Quem já foi ao jardim zoológico da Quinta da Boa Vista decerto não perdeu de ver o antro das cobras grandes, muito luxuoso e em estilo impressionista, com tanque de forma irregular em cujo fundo limoso as sucuris se escondem para a sesta, os gramados e canteiros onde as jiboias passeiam, as palmeiras e uma pequena árvore seca nas quais as cobras de veado se trepam e ficam aquentando ao sol, e o profundo fosso que separa as pensionistas da curiosidade meio importuna dos visitantes.

O que não sei se todos os frequentadores tiveram oportunidade de assistir foi a alimentação das cobras, espetáculo bastante cruel e desagradável para quem não é cobra de nascença ou de gênio.

Porque a comida das cobras são coelhos vivos jogados pelos guardas dentro do recinto, mas jogados com malícia e fingimento, antes depostos no gramado, como se a intenção dos guardas fosse apenas proporcionar aos bichinhos o belo pasto daquela grama verde.
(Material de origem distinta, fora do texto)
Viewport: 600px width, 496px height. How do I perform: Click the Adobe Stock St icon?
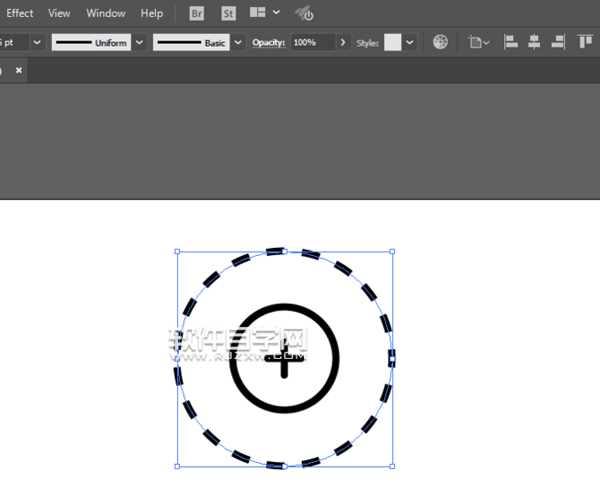[228, 14]
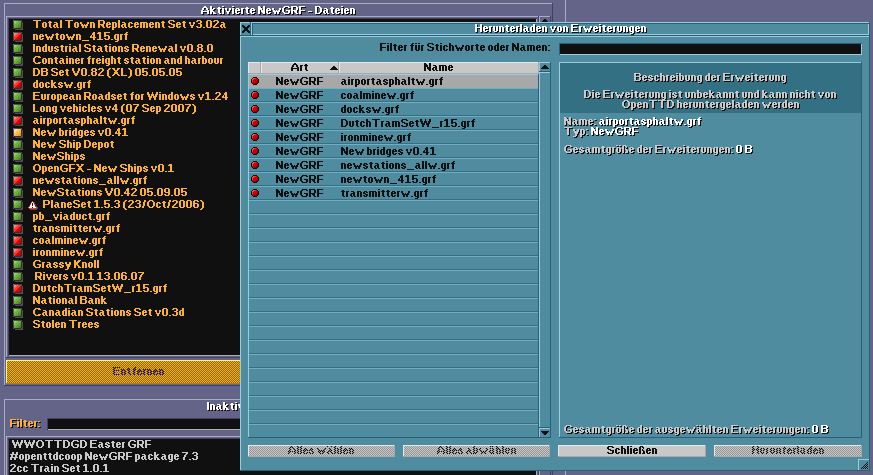Click the green status square beside Stolen Trees
The width and height of the screenshot is (873, 475).
18,324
E os tristes animaizinhos de capoeira que naturalmente jamais dispuseram de um canteiro de erva só para eles, criados na economia da magra ração pesada e medida a centavo chorado, vendo-se de chofre naquele paraíso grátis, nem acreditam direito. Espiam de longe, recuam, franzem o nariz, cheiram as folhas, hesitam, e de repente se convencem da inaudita realidade, e se atiram a comer num desadoro de quem nunca se fartou antes. A princípio comem indiscriminadamente, desbragadamente; à medida, porém, que se fartam, passam a escolher melhor, andam uns dois metros, aos saltinhos, já gourmets, em caça do broto mais tenro, da folha mais cheirosa. Abanam as orelhas, fungam para o sol; e afinal, refartos, escolhem uma praiazinha de areia clara à beira d’água e vão descansar ou — trocadilho de muito mau gosto, dadas as circunstâncias —vão jiboiar o almoço.

Enquanto se desenrola esse idílio, de cobra não se vê nem sinal. Parece que elas sentem prazer em deixar que os bichinhos aproveitem um pouco de liberdade ou de fartura. Ou quem sabe se carne de coelho aperreado lhes faça mal à digestão. Ou, ainda, talvez desejem que eles se sintam em segurança para gozarem mais completo o prazer do esporte. Ficam lá do alto, dependuradas como lianas do tronco seco, ou afundadas na água verde, ou coleando de mansinho à beira do fosso.

Fossem os coelhos bichos silvestres, acostumados a se defender dos perigos naturais, claro que não se atirariam à grama com aquele descuido. O faro, o ouvido, ou qualquer que seja o sentido que costuma avisar coelhos em perigo, haveria de preveni-los da sorte medonha que contra eles se embosca na água e nos pés de pau. Mas bichinhos de capoeira, como já se se disse acima, irmãos de criação de frangos e marrecos, sabem lá o que é perigo, sabem lá o que é cobra. Capaz de nem acreditarem que cobra existe, considerarem-nas animais fabulosos de folclore, iguais à serpente marinha. Ainda mesmo vendo a bicha que se aproxima, rastejando, talvez duvidem.

E, pois, só quando afinal de estômago cheio os coelhinhos repousam, é que as cobras, de uma em uma, vão iniciando o horrendo esporte. Devagar, aos coleios, às negaças. Cada uma escolhe o seu, e sem pressa, até com preguiça, certa de que a presa não escapa, vai chegando para perto, enquanto o bichinho, inocentemente, pisca os olhos para a luz. E de repente a fera cilíndrica que ainda há pouco parecia tão lerda, enrola-se, oscila a cabeça no ar como uma naja bailarina ouvindo flauta, e num sarilho cegante, num bote tão certeiro e rápido que a gente nem sabe como foi, empolga o coelho e o leva consigo. Daí... não, não entro mais em detalhes; não sei de nada tão obsceno e repulsivo quanto o sistema de comer de uma cobra.

O curioso é a indiferença dos coelhos que sobram em relação ao companheiro sacrificado. É como se o não conhecessem, como se jamais cobra houvesse andado por ali. E de um em um vão desaparecendo, de uma em uma as serpentes saciadas vão se alapando, com um [ilegível] de coelho no meio do corpo, — até que só fica o último — e assim o último continua estúpido como os primeiros, pastando muito de seu os rebentões de grama, quem sabe até se alegre porque tem todo aquele jardim só para si, e certo naturalmente que a ele, o imortal, o fabuloso, o coelho de sorte, não tem perigo que alcance.

Porém mal acaba de pensar esse pensamento, lá vem a derradeira cobra, mais preguiçosa ou mais fastienta que deixara o almoço para depois e que afinal se resolve se chega e dá o seu bote; e aí fica o fosso sem coelhos até que no outro dia de ração a história comece outra vez.